■ AVAILABLE DATA:
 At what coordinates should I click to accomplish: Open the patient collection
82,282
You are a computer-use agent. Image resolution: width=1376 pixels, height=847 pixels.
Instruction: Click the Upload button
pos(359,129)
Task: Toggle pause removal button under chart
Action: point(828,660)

■ WHAT TO WORK ON: Reproduce the listing above precisely.

■ PROBLEM SOLUTION:
 At what coordinates should I click to accomplish: Open the patient collection
82,282
You are a computer-use agent. Image resolution: width=1376 pixels, height=847 pixels.
Instruction: Click the Upload button
pos(359,129)
Task: Toggle pause removal button under chart
Action: point(828,660)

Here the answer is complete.